Non-certified, non-nurse midwives are not licensed in any of the 50 states, although they may be licensed as licensed midwives (LMs) in a few states. They may be known as lay midwives, or direct entry midwives (DEMs), community midwives, practical midwives, or traditional birth attendants (TBAs).  They have no minimum educational requirements. Their experience, knowledge and skills may vary greatly. Because they are not certified, a midwifery education program is not required to become a non-nurse, non-certified midwife.


T
he educational requirements among the non-CPM, unlicensed midwives is similar, if not the same, to the traditional birth attendants in developing countries. Even the governments in those countries recognize that TBAs do not have the knowledge or skills to care for even some of the more common complications. They may be knowledgeable when all is going well, but cannot save mothers or babies lives when things aren't going well.  The countries with high maternal and infant mortality rates also have a high proportion of TBAs. These countries are training midwives at the university level to go out into the rural areas and train the TBAs to be better midwives. It is the same thing that happened in the US early in the 20th century.


Although CNMs may provide care to women planning births in hospitals, birth centers, or at home, CPMs and uncertified and unlicensed midwives only provide care to childbearing women desiring to give birth at home and sometimes at birth centers.


The United Nations Family Planning Association has this to say about regulation and education:


     "The purpose of regulation and the process of regulating combine first
      and foremost to serve and protect the public. Regulation is a way to
     oversee whether health professionals are competent to practice. It is
     an essential accountability function for a government to fulfill its
     responsibility t0 protect its citizens, and ensure their right to
     health, including the obligation to grant special care and attention to
     women during a reasonable period before and after childbirth.
     Conversely a health care system that relies on midwives or other 

     cadres who are less than competent to provide care through their
     professional careers is dangerous to women, newborns, families, and
     communities.”


The United Nations Family Planning Association (UNFPA) in 2011 published a comprehensive study, The State of World's Midwifery 2011: Delivering Health, Saving Lives that detailed the state of midwifery worldwide. They looked at how midwifery is saving the lives of mothers and babies around the world. In order to continue and improve the services that midwives provide, the UNFPA recommends additional education and continuing competencies.

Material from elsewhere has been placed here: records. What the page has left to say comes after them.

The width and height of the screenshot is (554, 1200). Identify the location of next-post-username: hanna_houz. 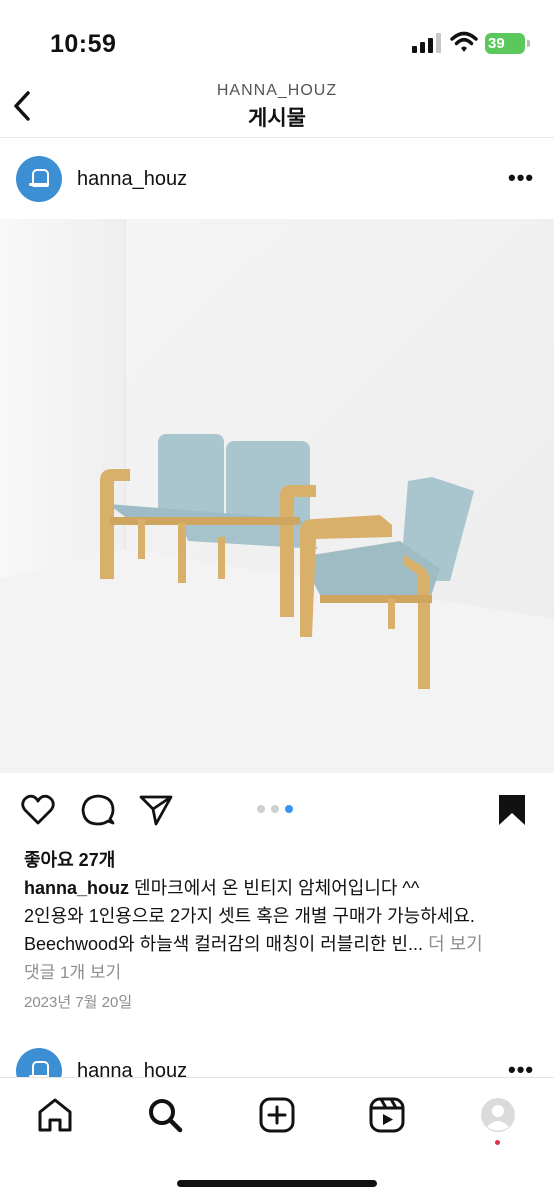
(132, 1068).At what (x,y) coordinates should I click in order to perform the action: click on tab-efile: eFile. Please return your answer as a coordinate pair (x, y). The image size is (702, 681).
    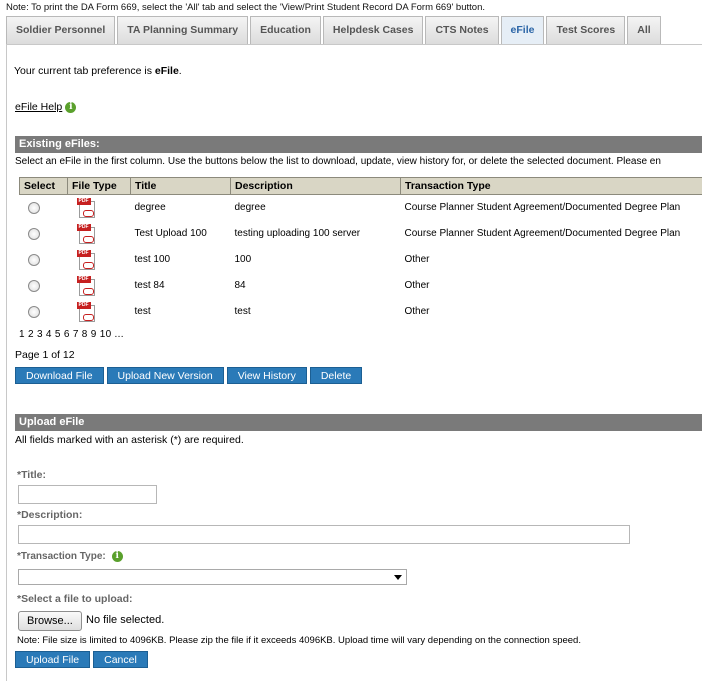
    Looking at the image, I should click on (522, 30).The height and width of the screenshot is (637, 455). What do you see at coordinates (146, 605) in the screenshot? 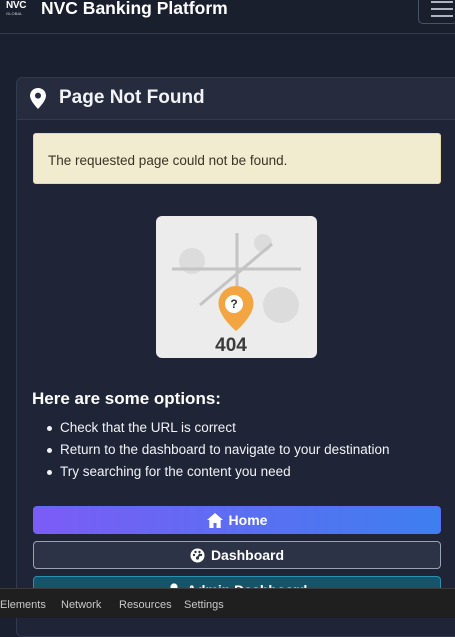
I see `devtools-tab-resources: Resources` at bounding box center [146, 605].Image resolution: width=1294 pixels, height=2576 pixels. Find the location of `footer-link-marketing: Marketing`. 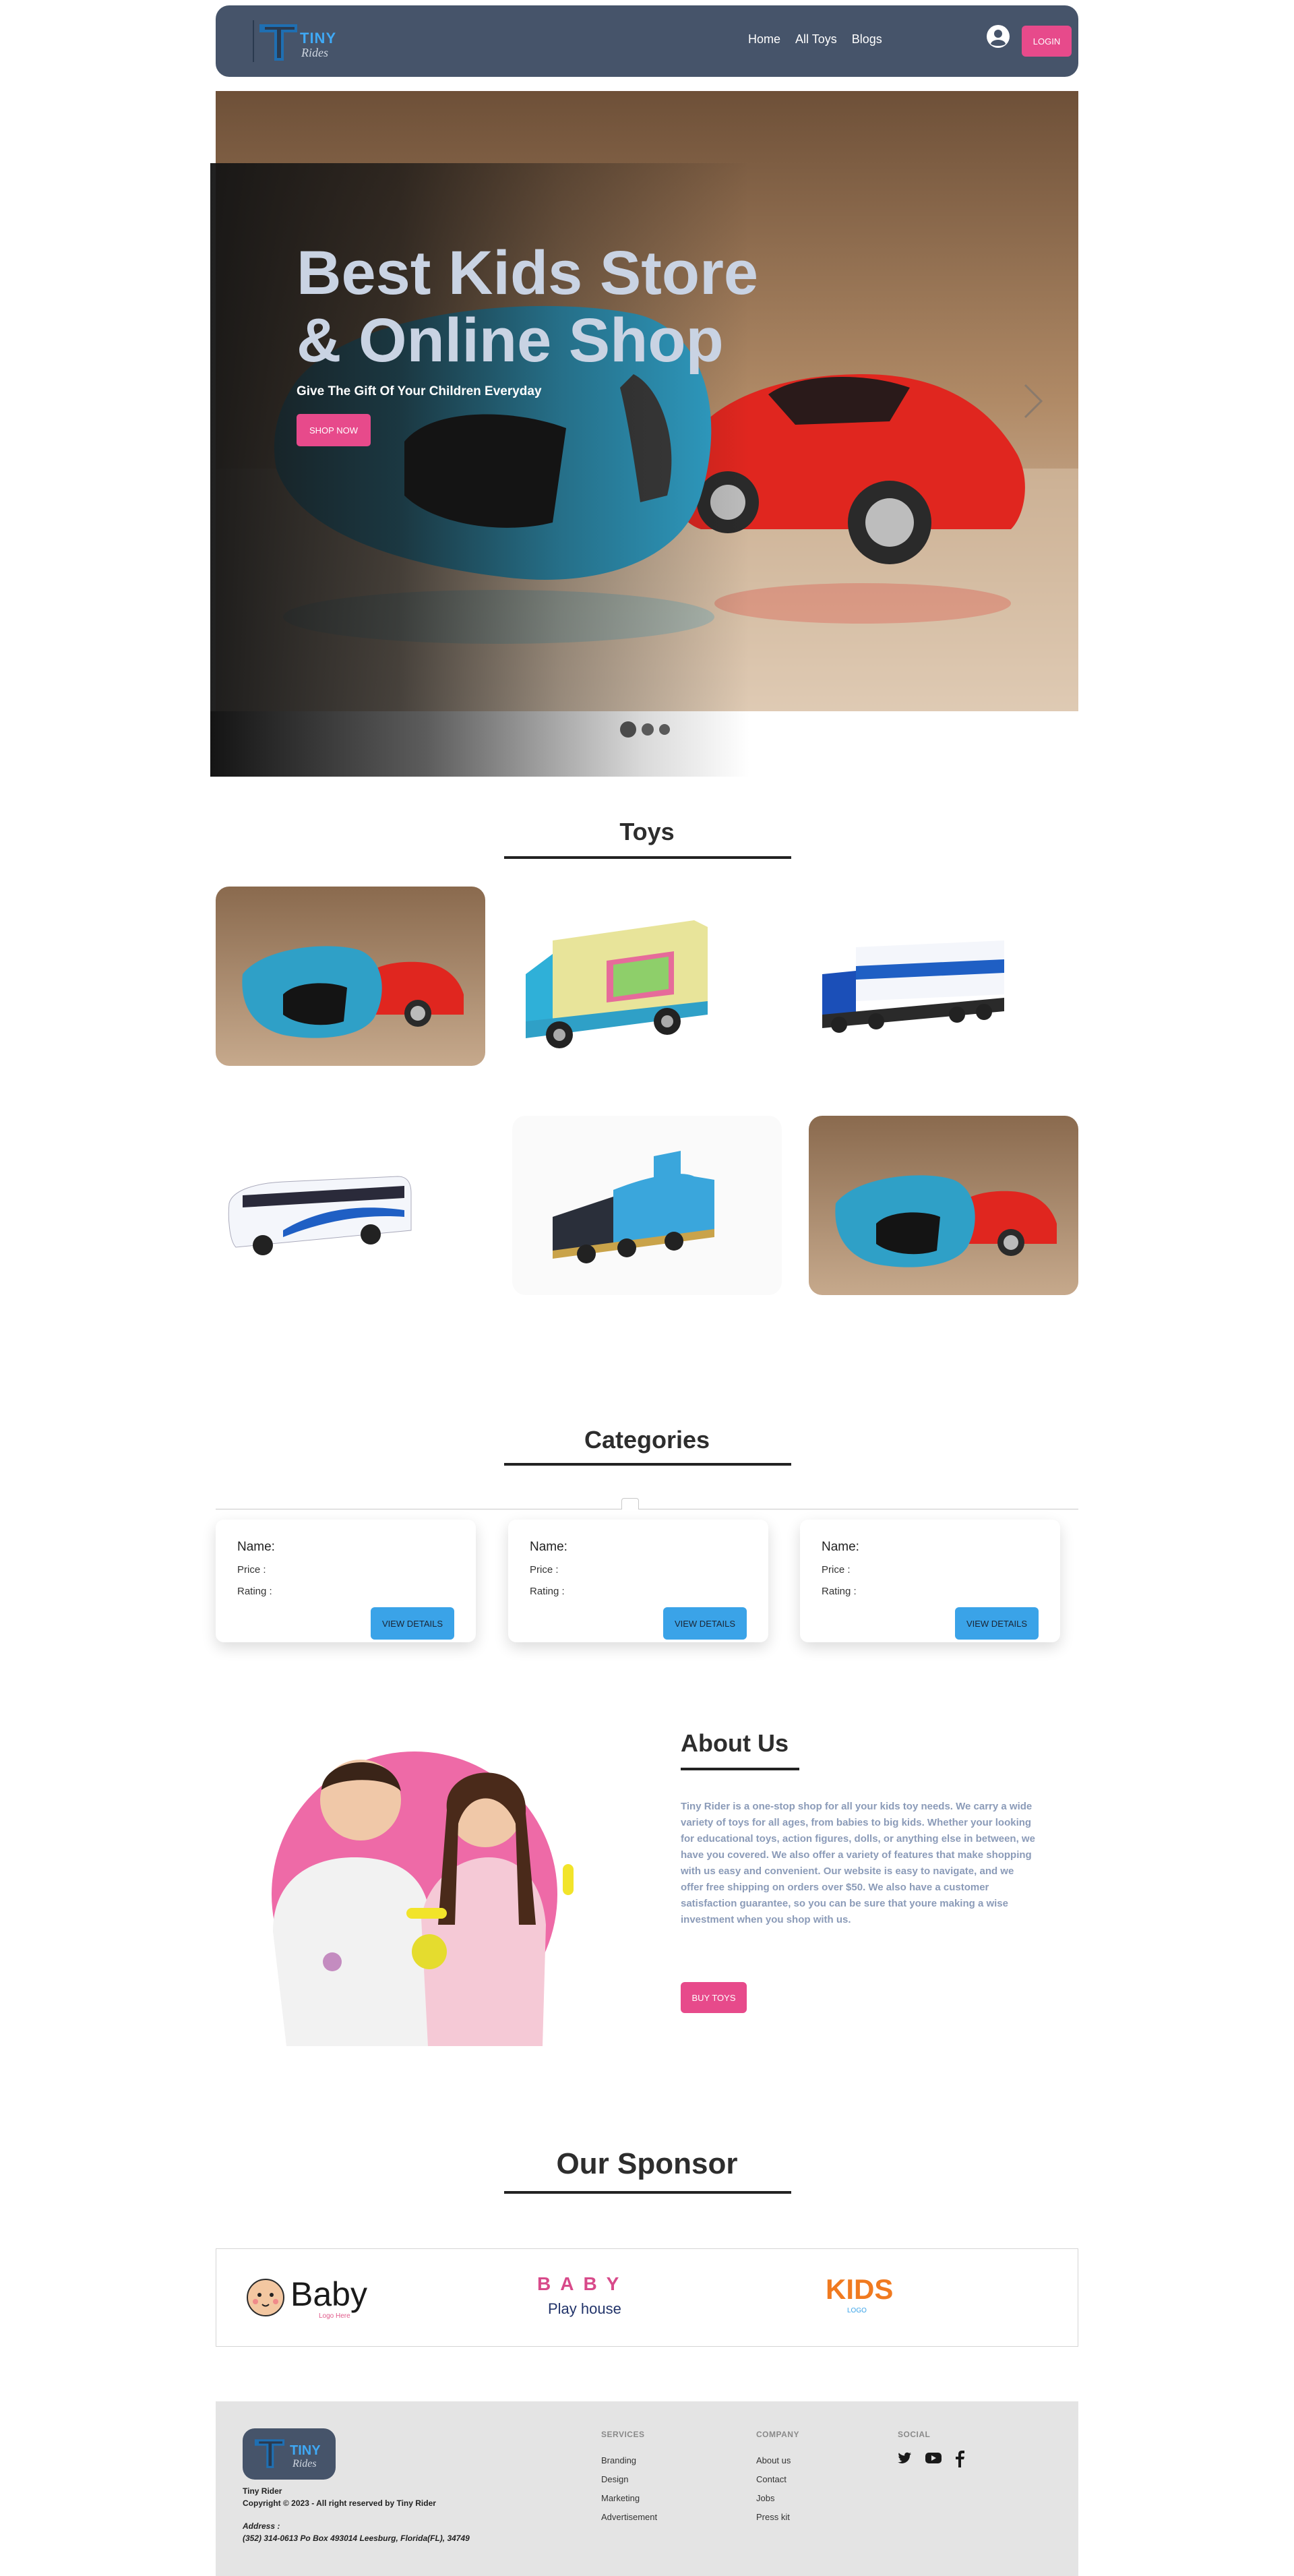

The best OOH birth outcomes result from attendance by a trained and skilled midwife who collaborates with physicians and medical facilities and has clear risk-out criteria for eligibility for home birth.  Unfortunately we do not have an ideal system for assuring this type of safety and high-quality care in the US. Even licensed midwives can have difficulty assuring smooth referral or transfer of care to the hospital or collaboration with physicians when needed. I've found that unlicensed midwives have an even harder time assuring these safety measures.

I believe that low-risk mothers experiencing healthy pregnancies with no discernible risk factors attended by a licensed certified midwife who practices in accordance with safe standards of care can provide care that is pretty darn good - and probably comparable to hospital birth. But removing any of these factors (risk-out criteria, practice standards, qualified midwife), the outcomes will be poorer, as we've seen demonstrated time and time again across the US. 

Thus, to say that home birth in the US with an undereducated, possibly unlicensed, and definitely unregulated midwife is as safe as with educated, knowledgeable, licensed, and regulated midwives in the US (CNMs and CMs), Canada (RM), Europe, or Australia is a disingenuous, false and dangerous comparison. 


Midwives are not all created equal. Knowing the difference may save you or your baby’s life.